■ ACTION ITEM
If a line in the records below contains the word "agent", copy it.

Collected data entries
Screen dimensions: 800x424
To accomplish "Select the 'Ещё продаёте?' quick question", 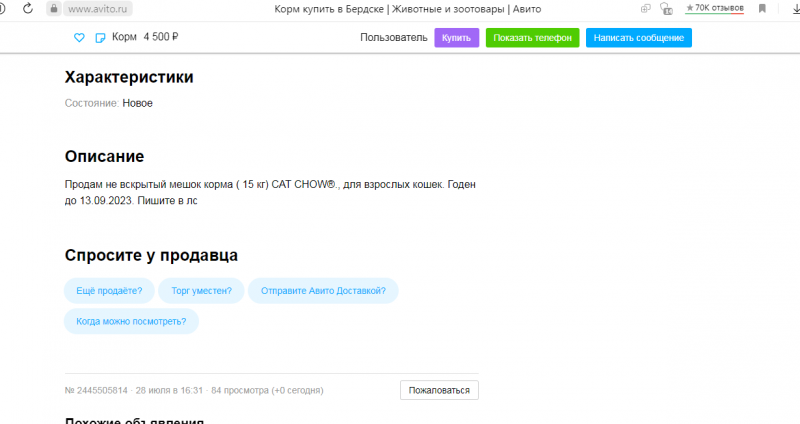I will (109, 291).
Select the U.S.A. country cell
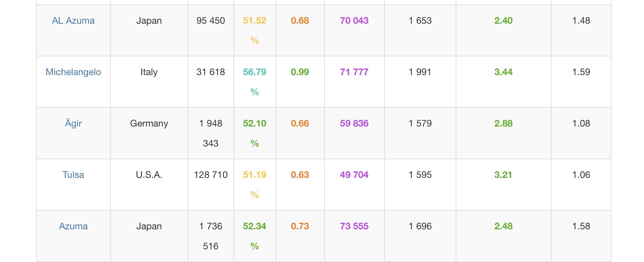Viewport: 644px width, 262px height. (x=149, y=175)
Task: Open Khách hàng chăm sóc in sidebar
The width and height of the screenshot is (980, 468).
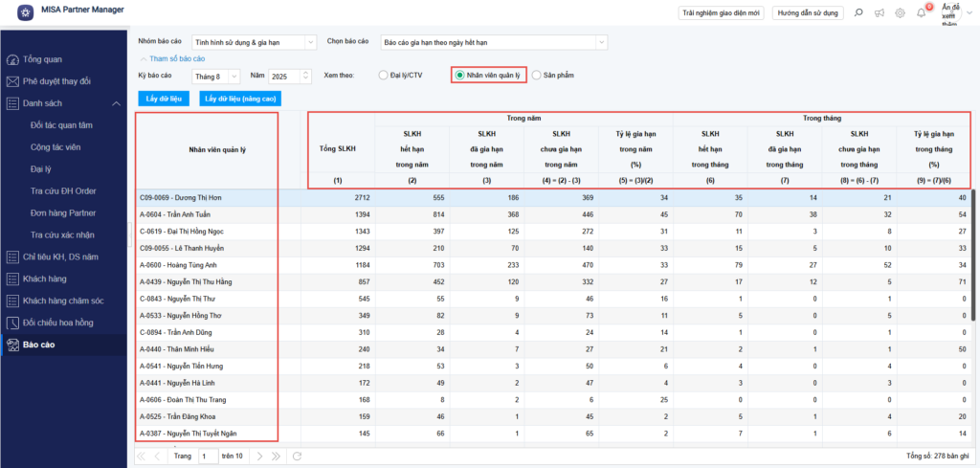Action: (63, 301)
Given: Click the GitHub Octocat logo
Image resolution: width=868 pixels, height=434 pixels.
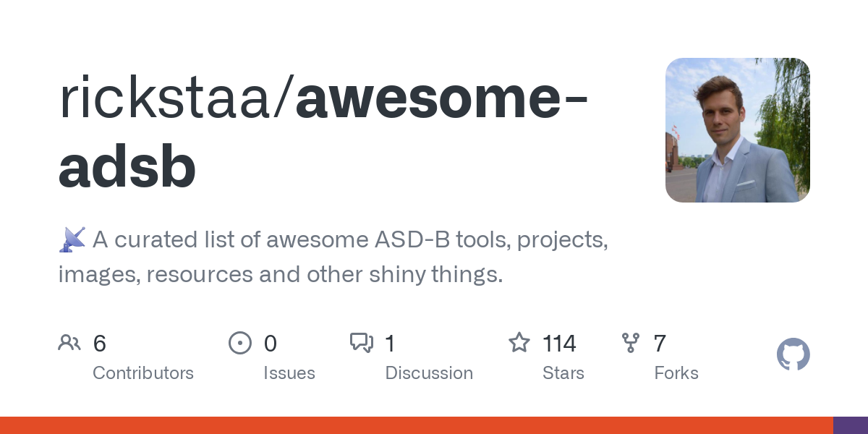Looking at the screenshot, I should pyautogui.click(x=793, y=354).
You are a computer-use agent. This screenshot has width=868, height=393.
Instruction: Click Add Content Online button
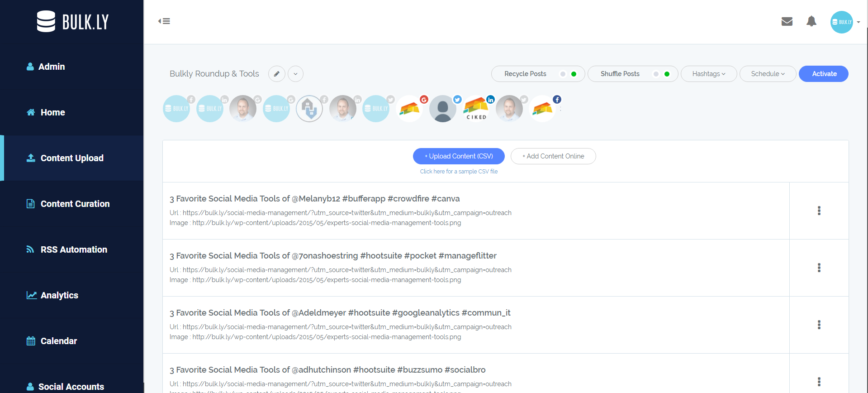(553, 156)
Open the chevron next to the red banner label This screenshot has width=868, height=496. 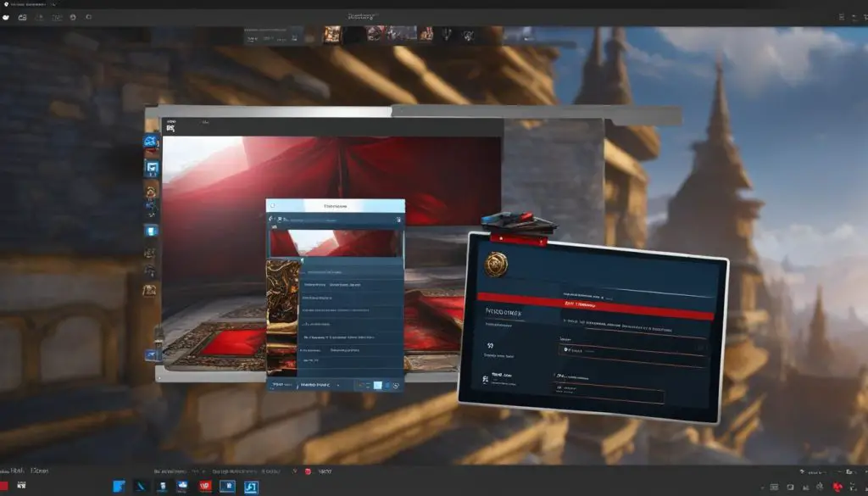tap(604, 295)
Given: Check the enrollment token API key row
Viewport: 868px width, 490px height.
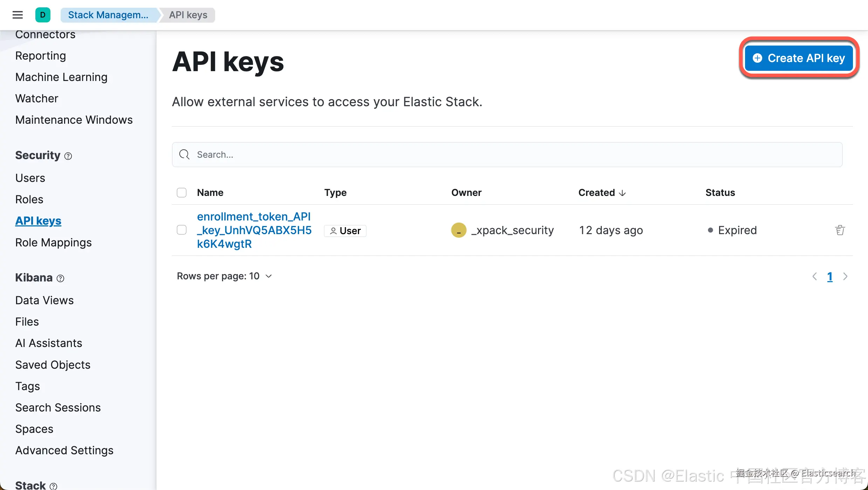Looking at the screenshot, I should pyautogui.click(x=181, y=230).
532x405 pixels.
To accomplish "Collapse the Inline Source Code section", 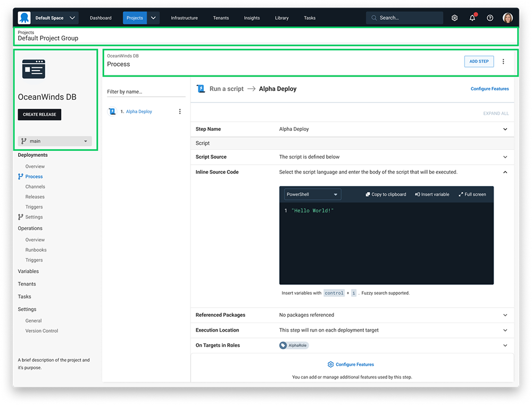I will click(x=504, y=172).
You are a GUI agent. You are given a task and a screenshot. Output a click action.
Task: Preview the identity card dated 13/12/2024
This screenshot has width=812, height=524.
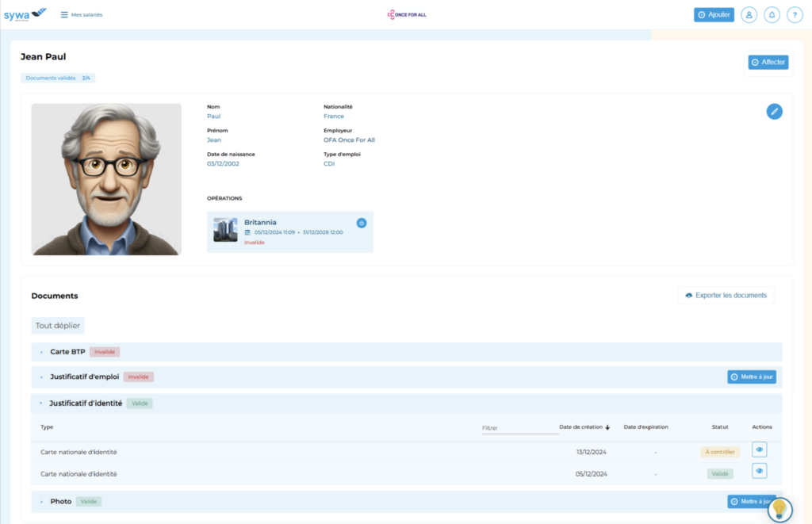(759, 449)
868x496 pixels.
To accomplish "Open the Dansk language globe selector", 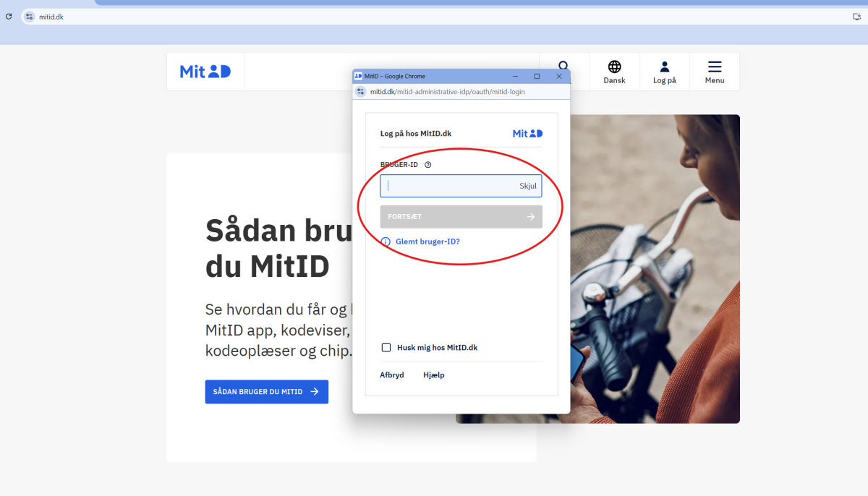I will tap(614, 71).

■ ANSWER
You are a computer-use agent. This screenshot has width=868, height=393.
You are a GUI agent. You are given a task and a screenshot. Output a click action.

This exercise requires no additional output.